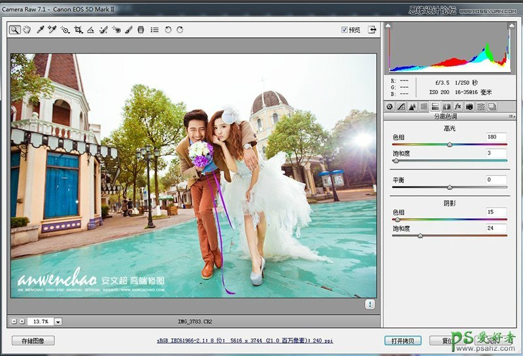
Task: Select the Crop tool
Action: pyautogui.click(x=78, y=29)
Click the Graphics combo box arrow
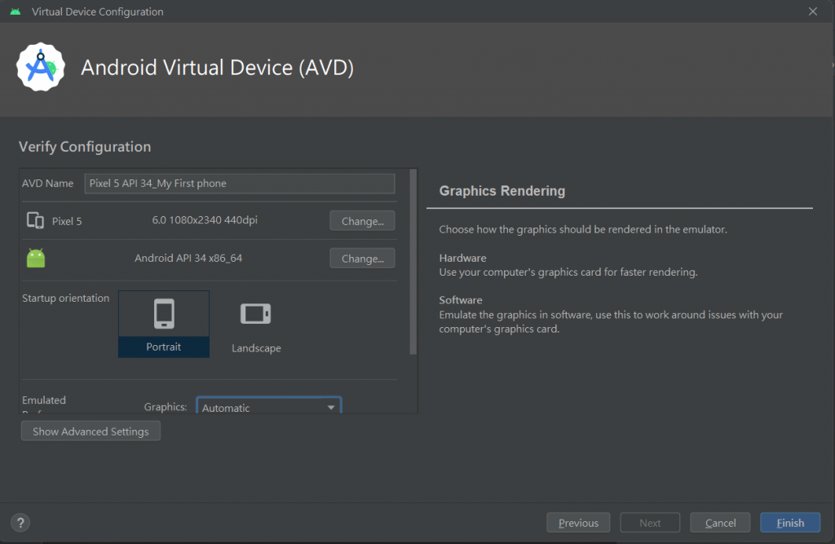Viewport: 835px width, 544px height. [x=331, y=407]
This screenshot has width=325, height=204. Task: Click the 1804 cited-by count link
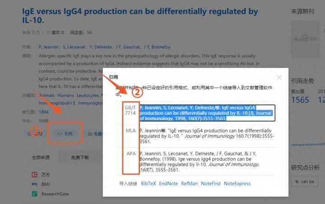tap(44, 112)
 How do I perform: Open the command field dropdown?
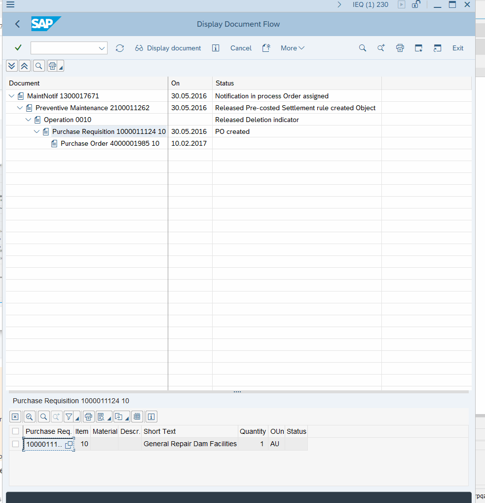click(x=102, y=48)
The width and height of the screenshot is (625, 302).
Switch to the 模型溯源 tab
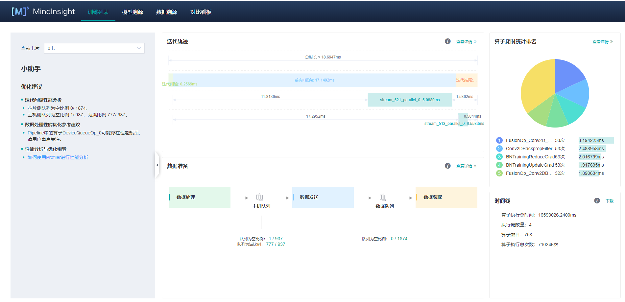(132, 12)
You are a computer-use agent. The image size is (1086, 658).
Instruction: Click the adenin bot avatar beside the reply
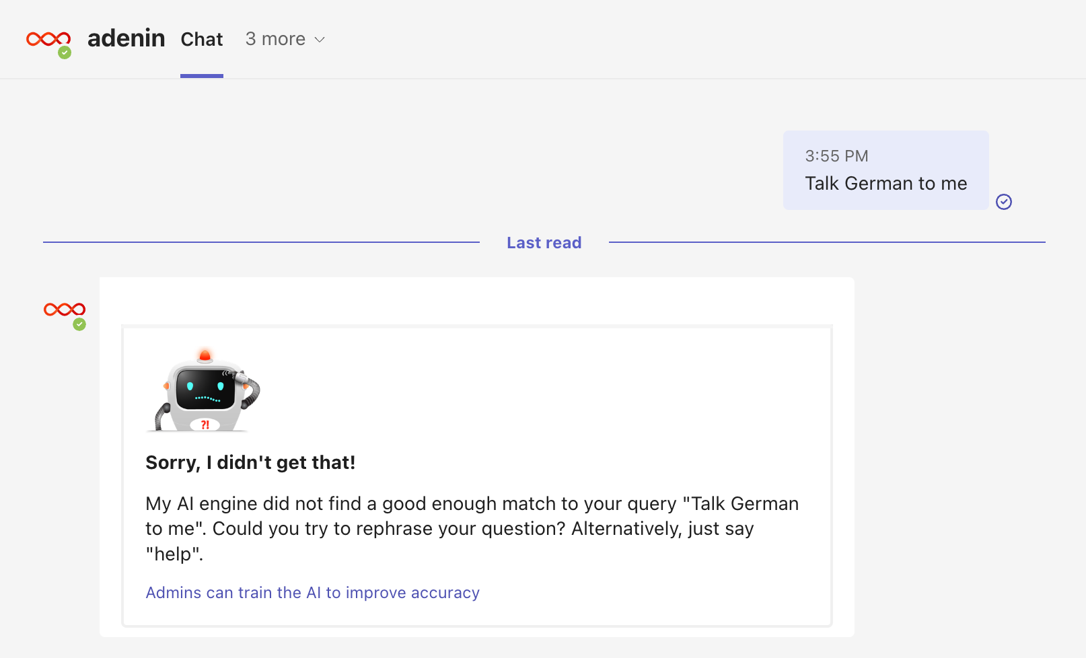(64, 309)
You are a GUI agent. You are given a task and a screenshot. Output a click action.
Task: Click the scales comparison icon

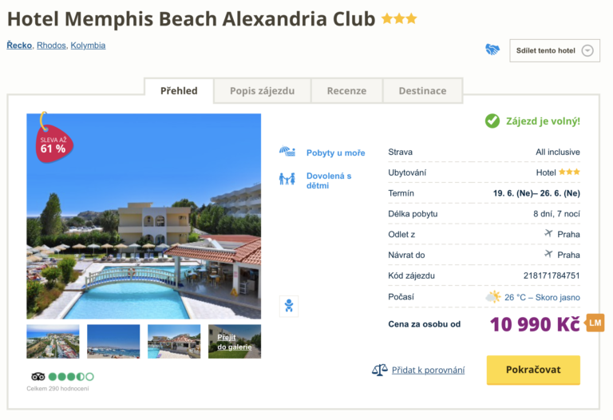[380, 370]
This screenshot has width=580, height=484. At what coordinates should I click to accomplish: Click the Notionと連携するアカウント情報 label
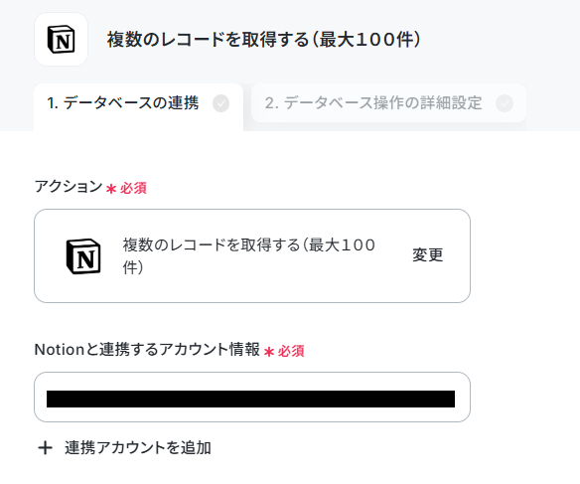[147, 349]
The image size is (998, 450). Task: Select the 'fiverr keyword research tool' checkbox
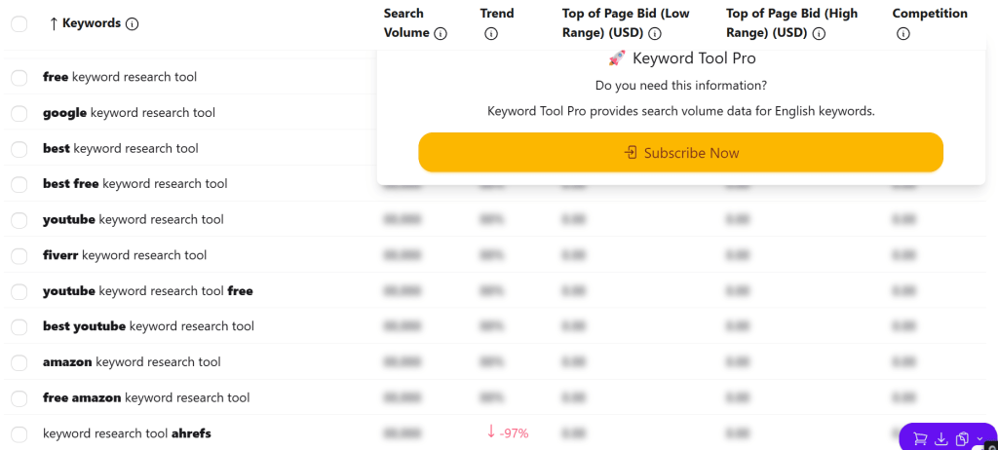pos(19,255)
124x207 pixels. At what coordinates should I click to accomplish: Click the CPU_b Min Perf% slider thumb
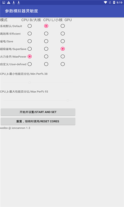coord(30,83)
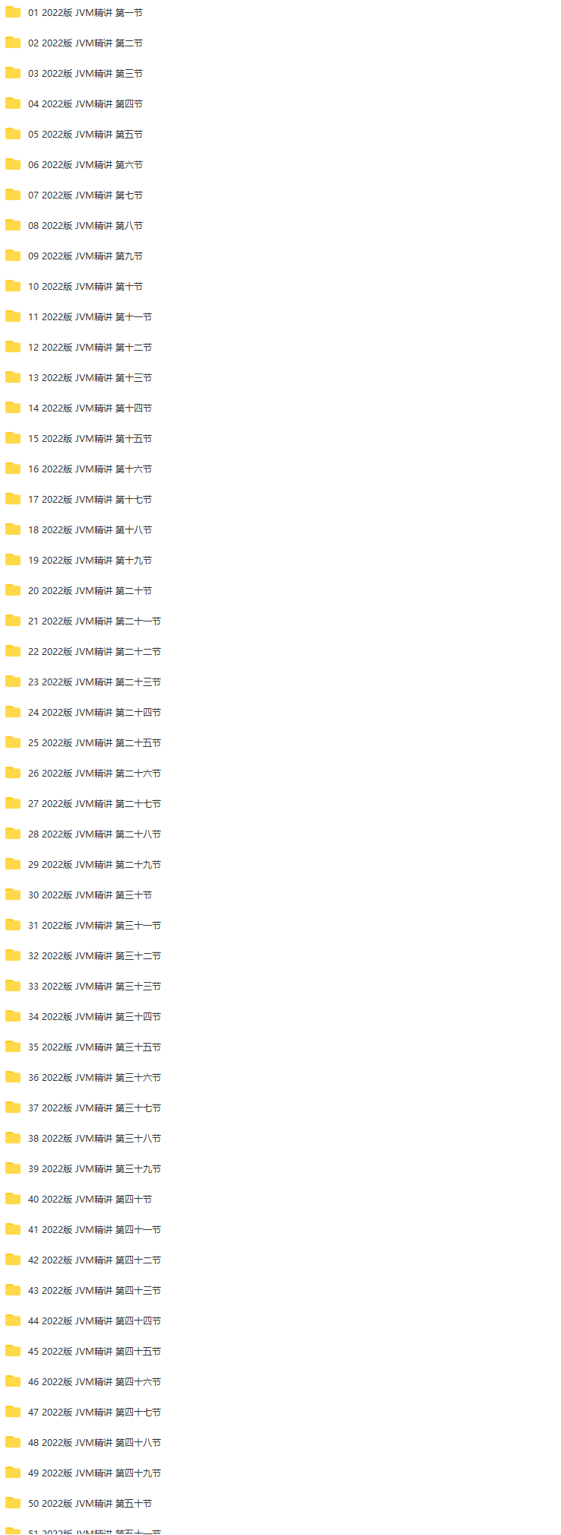Open 02 2022版 JVM精讲 第二节 folder name
Screen dimensions: 561x1535
coord(85,43)
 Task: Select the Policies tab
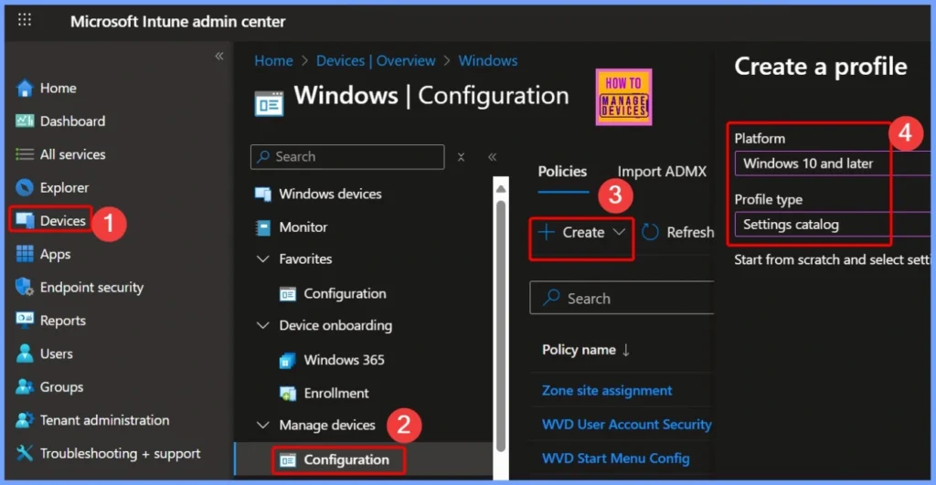pyautogui.click(x=562, y=171)
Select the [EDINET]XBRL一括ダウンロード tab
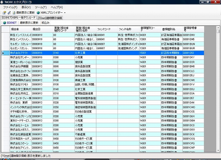 18,18
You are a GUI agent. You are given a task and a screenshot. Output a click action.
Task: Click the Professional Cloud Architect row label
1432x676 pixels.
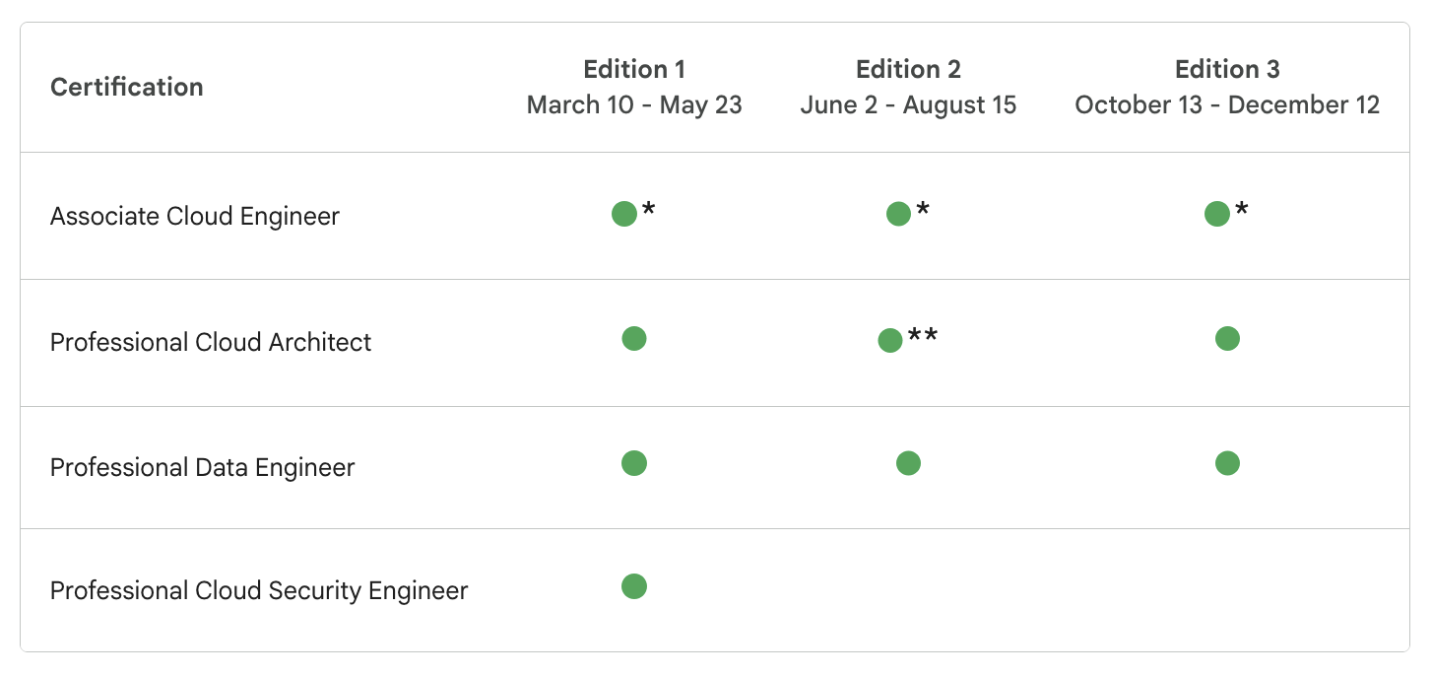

:::

-- What you will do --
Write out again only the lines from the line that contains "Task: Click the scales comparison icon" through the last line of the records, both ends included, without any of the pictures.

-- Solution below --
Task: Click the scales comparison icon

[380, 370]
This screenshot has width=580, height=484. At what coordinates should I click to accomplish: Click the Notionと連携するアカウント情報 label
[147, 349]
The image size is (998, 450). Task: Select the 'fiverr keyword research tool' checkbox
pos(19,255)
124x207 pixels. At what coordinates should I click to accomplish: Click the CPU_b Min Perf% slider thumb
coord(30,83)
Open 02 2022版 JVM精讲 第二节 folder name
Screen dimensions: 561x1535
coord(85,43)
 Task: Select the Policies tab
pyautogui.click(x=562, y=171)
Select the [EDINET]XBRL一括ダウンロード tab
 18,18
You are a GUI agent. You are given a task and a screenshot. Output a click action.
Task: Click the Professional Cloud Architect row label
1432x676 pixels.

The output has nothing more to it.